続いて氏は,プレイヤーのガレージ内の様子を見せてくれた。ガレージでは,パーツの付け替えやデカールのデザイン/貼り付けなどができる。とくに本作でユニークなのが,そのユーザーインタフェースだろう。というのも,パーツの付け替えの操作方法やステータスの確認ウィンドウが,MO/MMORPGのようなオンラインRPG風になっているからだ。これまでのレースゲームでも近いUIはあったかもしれないが,リアルなグラフィックスのタイトルであってもオンラインRPGに寄せるあたり,いかにも韓国というべきかもしれない。
もっとも,オンラインゲームが一般的な同国では,これがゲームに入りやすいシステムなのだろう。実際のところ,MMORPGに慣れた人が見れば,レーシングカー用語の意味はさておいて,画面の見方に関しては説明の必要がほとんどないだろう。
さて,レースゲームということで,気になるのが本作に登場する車種だが,地元韓国の車メーカーはもちろん,日本,アメリカ,ドイツなどの有名車を合わせて,制作中の段階ですでに100種類と豊富に用意されているという。ただ,現在ライセンスを取得しているのは,韓国メーカーだけで,海外はこれからになるという。最終的に何種類になるのか(増えるの? 減るの……?)が,気になるところだ。車好きのプレイヤーにとって,愛車や憧れのマシンが入っていないなんてことになれば,それだけでモチベーションが下がってしまいかねないので,ぜひ頑張ってほしい。
ガレージでの車種選択やパーツの装備が終わってマシンに乗り込むと,自由に運転できるオープンフィールド(と話していたが,そんなに広くはなく,インスタンス生成のようだ)に移動する。ここはプレイヤー同士のコミュニケーションエリアで,要は戦闘(レース)前にほかのプレイヤーとチャットする,ロビーのような場所だと思えばいいだろう。
このオープンフィールドは3種類用意されており,一つのスペースにつき30人のプレイヤーが参加できるとのこと。人数はもっと増やすこともできるのだが,マシンのグラフィックスクオリティを重視しているため,人数を制限しているそうだ。

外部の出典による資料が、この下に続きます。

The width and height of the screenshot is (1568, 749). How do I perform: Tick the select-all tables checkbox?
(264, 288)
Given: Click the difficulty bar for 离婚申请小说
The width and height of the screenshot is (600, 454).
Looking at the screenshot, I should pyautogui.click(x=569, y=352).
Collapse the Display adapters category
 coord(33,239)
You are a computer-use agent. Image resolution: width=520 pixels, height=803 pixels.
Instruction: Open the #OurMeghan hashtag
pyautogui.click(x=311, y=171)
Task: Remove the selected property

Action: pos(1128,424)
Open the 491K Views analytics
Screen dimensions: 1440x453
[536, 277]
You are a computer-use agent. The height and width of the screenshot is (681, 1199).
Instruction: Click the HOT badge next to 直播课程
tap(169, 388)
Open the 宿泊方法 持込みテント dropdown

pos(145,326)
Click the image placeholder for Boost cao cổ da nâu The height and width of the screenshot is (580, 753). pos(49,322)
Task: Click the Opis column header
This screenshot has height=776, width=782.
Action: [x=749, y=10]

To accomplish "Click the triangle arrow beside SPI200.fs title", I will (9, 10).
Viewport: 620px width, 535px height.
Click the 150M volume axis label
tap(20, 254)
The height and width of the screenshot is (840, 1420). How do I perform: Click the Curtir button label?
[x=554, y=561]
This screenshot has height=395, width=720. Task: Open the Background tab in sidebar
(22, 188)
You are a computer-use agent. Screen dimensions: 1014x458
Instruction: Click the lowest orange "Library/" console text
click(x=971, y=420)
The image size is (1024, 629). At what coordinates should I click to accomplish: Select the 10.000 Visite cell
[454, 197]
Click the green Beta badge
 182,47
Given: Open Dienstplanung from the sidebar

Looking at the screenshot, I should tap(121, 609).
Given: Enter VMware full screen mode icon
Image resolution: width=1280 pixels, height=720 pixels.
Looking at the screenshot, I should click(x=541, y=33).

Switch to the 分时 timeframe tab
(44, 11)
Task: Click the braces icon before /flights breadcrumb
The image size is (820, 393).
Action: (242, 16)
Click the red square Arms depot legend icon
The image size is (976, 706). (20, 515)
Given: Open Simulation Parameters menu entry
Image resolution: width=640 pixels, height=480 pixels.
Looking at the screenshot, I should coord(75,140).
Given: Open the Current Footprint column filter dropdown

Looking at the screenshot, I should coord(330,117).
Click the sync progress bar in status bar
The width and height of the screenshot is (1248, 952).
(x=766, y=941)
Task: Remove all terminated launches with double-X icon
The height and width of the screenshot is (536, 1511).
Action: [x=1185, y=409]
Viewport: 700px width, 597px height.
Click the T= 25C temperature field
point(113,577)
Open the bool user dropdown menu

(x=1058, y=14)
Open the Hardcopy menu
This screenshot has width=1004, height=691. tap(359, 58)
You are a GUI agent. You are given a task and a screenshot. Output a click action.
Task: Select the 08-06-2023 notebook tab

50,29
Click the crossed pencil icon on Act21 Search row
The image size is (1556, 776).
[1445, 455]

ここでは,パーツショップの利用や,「クエスト」「イベント」などへの参加が行える。クエストは,NPCから仕事を受けてレースなどに挑戦し,その報酬としてパーツやGP(ゲーム内マネー)を得るという言葉どおりのもの。一方のイベントには,F1やNASCARなどの大会に参加できる「ブランドイベント」や,マシンのクラスによって分けて開催される「クラスイベント」に参加できるとのことだ。ブランドイベントについては,権利関係がかなり厳しいと思われるのだが,実現できるのだろうか。
このほか,「アマチュアリーグ」「プロリーグ」といったカテゴリーから選択できるレースや,プレイヤー同士で「クラブ」を組んで,クラブ対抗のようなレースができるモードも用意されているという。なお,現在コースは30種類が用意されており,逆周回や天候の違いといったバリエーションを含めると70種類になるという。将来的にはサービス開始までに,コース自体を70種類まで増やしたいとのことだ。
このほか本作の特徴として,前方のマシンの背後に入り,空気抵抗を減らして加速するスリップストリームの範囲に入ったことが分かるバーが表示されるというものがある。その範囲内にいれば,バーのゲージが増加して加速するという演出だ。
また,マシンの破損表現については,プレイヤーごとのPCスペックが異なることや,破損するということがプレイヤーへのストレスになるため,入れていないという。ただ,パーツごとの耐久度は存在し,オンラインRPGの装備品ように消耗していくので,修理が必要になるようだ。
ちなみに,本作で必要なPCスペックについては,自社開発のDirectX 9ベースのゲームエンジンで制作しており,GeForce GT 440に相当するグラフィックスカードで問題ないとのこと。サービス形態は基本プレイ無料になり,韓国では2015年Q3〜Q4でのサービスを目指しているとのことだ。
最後にYang氏は,上位のプレイヤーしか楽しめないレースゲームではなく,いろいろな人が長期的に楽しめるゲームにしたいと話していた。カーレース好きとしては,気軽に楽しめるレース作品が増えることに期待したいのだが,一方で,本作では各社からのラインセンス取得など,権利関係をどれだけクリアできるか不安が残る。どのような形になるのか,続報を待ちたい。